The FCIC has made a great show of being transparent, but if you are going to make that your signature, you can’t engage in halfway measures. Lambert Strether, in an e-mail titled “A data conversion effort that shows FCIC’s “Resource Library” is farcically bad and obfuscatory” noted:
Obviously, any independent evaluation of the material is not at all a priority with these guys. Yes, they’ve made it easy enough to DISTRIBUTE, and no doubt there will be an iPhone app any day now. Yay. But as far as making it easy to EVALUATE, which takes data you can interchange and manipulate and search, everything they have done makes that harder. Every single thing.
Another mystery is why so many interviews are being withheld. When they interviewed me in November (and yes, sports fans, my interview is up on the FCIC site), I was informed that 600 interviews would be released. I’m told by people close to the investigation that not all interviews were recorded; this was an oversight early in the process, but starting in July, all were apparently taped.
Now we already know that interviews of Certain Big Kahunas are being withheld, most notably that of Ben Bernanke (which was conducted in 2009 and thus illustrates that at least some of the pre-July sessions were recorded).
But that is not a sufficient explanation.
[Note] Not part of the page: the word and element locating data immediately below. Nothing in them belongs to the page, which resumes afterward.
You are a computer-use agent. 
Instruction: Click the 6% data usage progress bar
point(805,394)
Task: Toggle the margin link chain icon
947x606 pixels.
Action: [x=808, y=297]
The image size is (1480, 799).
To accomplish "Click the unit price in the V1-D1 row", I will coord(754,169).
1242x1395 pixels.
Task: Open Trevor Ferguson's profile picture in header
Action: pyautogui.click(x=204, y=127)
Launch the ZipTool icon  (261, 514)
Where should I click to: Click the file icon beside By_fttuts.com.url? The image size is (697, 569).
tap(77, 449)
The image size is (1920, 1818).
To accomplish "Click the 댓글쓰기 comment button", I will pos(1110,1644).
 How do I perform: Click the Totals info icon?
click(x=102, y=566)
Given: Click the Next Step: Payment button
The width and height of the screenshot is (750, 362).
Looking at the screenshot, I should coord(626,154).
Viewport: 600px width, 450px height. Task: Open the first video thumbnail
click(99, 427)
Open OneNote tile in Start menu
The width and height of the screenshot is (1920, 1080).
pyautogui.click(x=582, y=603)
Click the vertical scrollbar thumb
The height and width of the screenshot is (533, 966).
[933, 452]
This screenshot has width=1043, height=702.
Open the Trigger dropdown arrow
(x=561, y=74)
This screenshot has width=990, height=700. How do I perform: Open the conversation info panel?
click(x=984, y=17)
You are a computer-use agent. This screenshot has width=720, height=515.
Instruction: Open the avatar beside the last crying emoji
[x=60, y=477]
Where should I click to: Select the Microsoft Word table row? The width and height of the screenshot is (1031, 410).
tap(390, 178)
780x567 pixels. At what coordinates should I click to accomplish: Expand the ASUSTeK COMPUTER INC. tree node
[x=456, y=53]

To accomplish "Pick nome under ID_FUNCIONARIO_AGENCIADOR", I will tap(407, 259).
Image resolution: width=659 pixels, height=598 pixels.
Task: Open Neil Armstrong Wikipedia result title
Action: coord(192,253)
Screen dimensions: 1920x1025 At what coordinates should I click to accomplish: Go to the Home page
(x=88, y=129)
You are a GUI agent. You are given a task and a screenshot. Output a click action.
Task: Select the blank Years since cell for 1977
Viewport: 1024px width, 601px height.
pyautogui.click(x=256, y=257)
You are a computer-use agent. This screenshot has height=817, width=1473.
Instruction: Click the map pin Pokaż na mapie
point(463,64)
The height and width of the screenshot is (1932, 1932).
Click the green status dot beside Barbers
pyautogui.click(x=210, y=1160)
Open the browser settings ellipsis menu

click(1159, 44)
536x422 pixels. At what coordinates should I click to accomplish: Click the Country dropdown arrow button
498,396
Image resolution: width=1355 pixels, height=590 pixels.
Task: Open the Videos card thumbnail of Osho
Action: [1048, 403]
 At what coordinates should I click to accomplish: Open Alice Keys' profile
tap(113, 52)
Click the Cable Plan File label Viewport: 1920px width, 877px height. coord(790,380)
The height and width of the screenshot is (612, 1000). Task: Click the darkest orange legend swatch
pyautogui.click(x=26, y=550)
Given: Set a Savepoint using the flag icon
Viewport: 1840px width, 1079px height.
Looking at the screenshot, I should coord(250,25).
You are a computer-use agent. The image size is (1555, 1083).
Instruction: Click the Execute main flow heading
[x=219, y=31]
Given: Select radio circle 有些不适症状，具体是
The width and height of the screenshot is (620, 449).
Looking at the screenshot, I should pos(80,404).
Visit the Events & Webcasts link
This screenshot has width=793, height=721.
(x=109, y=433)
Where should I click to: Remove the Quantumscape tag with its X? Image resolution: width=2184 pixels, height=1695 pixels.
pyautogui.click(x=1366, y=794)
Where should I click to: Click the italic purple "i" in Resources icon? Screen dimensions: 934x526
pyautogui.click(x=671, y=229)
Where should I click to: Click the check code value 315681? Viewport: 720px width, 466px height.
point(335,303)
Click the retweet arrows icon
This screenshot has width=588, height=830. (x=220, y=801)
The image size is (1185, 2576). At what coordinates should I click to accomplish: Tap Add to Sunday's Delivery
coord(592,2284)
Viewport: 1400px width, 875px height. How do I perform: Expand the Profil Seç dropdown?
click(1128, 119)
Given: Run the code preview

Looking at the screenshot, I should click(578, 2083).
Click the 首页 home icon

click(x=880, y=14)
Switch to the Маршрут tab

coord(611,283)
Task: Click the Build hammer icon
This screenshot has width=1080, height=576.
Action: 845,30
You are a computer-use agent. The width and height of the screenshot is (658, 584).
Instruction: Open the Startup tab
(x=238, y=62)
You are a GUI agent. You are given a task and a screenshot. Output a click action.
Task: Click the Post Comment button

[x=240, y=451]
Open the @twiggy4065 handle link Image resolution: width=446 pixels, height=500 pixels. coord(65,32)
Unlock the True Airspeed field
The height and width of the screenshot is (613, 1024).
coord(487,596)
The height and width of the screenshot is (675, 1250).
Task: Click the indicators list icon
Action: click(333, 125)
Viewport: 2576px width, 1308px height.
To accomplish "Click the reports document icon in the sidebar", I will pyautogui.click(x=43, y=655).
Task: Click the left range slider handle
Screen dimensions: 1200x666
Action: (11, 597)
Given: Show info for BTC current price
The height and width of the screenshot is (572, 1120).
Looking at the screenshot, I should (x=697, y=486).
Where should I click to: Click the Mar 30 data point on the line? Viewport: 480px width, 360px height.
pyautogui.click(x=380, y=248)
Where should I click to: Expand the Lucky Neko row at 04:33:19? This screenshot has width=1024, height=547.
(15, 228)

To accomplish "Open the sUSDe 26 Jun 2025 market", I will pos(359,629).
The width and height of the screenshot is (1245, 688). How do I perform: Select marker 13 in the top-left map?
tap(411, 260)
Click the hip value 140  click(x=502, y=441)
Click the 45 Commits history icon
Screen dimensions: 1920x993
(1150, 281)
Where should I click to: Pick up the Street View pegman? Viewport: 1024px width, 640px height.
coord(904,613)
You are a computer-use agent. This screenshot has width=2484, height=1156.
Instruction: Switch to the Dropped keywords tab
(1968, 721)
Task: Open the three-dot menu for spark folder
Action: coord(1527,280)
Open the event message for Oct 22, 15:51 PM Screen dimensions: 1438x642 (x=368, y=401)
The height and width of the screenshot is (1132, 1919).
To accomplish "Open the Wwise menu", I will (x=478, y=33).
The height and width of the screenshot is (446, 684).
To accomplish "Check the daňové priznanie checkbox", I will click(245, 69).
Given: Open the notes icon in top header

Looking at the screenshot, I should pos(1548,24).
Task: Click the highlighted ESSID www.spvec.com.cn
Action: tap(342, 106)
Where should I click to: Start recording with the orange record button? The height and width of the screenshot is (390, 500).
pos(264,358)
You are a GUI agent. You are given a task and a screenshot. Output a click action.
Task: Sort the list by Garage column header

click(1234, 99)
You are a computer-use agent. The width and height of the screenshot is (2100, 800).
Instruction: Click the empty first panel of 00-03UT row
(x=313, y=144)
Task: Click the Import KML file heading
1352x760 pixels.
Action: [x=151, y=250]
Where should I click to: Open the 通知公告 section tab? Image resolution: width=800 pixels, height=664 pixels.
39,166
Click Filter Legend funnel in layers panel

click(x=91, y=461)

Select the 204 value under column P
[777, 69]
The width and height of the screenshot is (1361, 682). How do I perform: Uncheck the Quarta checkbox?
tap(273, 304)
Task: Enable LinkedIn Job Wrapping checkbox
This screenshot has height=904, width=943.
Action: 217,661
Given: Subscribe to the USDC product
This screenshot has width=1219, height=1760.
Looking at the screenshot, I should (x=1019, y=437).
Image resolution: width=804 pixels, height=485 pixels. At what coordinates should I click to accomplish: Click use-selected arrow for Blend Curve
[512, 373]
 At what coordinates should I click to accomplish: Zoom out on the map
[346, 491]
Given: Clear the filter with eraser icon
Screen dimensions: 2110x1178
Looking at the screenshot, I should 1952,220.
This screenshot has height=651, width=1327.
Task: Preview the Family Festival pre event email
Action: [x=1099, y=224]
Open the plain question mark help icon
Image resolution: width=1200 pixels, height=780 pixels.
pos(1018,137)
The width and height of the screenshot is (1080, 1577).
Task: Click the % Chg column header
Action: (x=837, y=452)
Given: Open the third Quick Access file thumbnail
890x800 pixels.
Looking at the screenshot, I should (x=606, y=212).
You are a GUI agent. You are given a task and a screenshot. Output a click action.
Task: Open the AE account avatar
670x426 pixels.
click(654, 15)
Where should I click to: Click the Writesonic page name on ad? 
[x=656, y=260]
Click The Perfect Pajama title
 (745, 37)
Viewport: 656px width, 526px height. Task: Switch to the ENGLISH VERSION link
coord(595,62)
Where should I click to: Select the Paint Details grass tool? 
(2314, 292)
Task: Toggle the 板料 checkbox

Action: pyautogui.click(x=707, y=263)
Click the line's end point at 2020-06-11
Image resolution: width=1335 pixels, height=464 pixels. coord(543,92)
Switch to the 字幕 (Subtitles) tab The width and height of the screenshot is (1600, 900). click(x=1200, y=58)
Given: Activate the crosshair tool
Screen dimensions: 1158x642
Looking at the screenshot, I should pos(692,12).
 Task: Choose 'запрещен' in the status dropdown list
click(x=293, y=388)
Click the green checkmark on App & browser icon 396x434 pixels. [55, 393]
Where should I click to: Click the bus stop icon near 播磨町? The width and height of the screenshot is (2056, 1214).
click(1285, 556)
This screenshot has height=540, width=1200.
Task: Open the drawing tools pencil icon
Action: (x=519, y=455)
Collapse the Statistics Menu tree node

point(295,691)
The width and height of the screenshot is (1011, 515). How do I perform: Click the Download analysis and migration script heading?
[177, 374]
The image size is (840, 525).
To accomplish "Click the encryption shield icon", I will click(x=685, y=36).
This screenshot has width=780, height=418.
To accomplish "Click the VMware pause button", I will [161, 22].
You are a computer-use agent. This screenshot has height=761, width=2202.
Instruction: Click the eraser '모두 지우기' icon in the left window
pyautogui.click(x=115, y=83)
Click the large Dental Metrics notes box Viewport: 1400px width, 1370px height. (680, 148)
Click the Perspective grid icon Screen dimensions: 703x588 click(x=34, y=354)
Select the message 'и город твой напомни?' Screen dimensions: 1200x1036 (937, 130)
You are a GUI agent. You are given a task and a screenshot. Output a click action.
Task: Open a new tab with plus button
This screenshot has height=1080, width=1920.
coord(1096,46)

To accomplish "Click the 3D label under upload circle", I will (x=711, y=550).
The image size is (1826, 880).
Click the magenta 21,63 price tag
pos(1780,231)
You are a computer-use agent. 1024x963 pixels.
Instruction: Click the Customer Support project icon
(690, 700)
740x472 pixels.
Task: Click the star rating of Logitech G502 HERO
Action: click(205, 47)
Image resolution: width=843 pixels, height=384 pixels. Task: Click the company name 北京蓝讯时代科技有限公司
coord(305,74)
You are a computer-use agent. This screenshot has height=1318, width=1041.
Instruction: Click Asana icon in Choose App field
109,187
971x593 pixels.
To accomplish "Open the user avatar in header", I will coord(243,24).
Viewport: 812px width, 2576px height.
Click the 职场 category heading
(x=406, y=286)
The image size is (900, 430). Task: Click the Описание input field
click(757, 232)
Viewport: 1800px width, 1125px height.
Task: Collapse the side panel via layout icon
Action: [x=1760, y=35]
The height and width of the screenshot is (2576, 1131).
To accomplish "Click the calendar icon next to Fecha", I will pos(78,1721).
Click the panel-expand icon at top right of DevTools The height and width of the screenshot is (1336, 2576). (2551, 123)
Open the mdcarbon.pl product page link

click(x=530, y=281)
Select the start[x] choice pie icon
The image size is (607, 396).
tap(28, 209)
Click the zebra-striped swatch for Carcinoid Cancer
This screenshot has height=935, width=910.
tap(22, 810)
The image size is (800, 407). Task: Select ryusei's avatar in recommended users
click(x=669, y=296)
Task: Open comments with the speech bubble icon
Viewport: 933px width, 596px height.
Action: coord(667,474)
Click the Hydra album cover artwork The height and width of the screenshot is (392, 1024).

The FCIC’s press release indicates that the staff met with over 700 witnesses; only “more than 300” are to be made public, with 213 released initially and the rest added by now, since the FCIC is now officially no more.
Our Tom Adams was interviewed in December and his conversation was not posted. Why would this be? His position is contrary to the report’s narrative; is that why he was excluded? Or is there a less nefarious reason why he and many others were left on the cutting room floor: that they weren’t name brands? For my taste, far too many of the well known individuals included in the roster were economists who were simply not close enough to what happened to provide much in the way of new perspective.
Given in my experience of doing research into complex topics (and prosecutors echo my views), the most insightful commentary rarely comes from the top brass but instead from operating level managers. The lack of analysis in the report (except on the role of the GSEs) gives some support to our theory that the Commission and staff were short on people who understood tradecraft in the relevant markets. That make it likely that they could have overlooked the significance of information provided to them by market participants.
The fact that the Commission appears to have focused on better known names suggests that they have held back material that included key bits of information that people who understood the products and markets could use to either connect dots or confirm theories they have had about the crisis.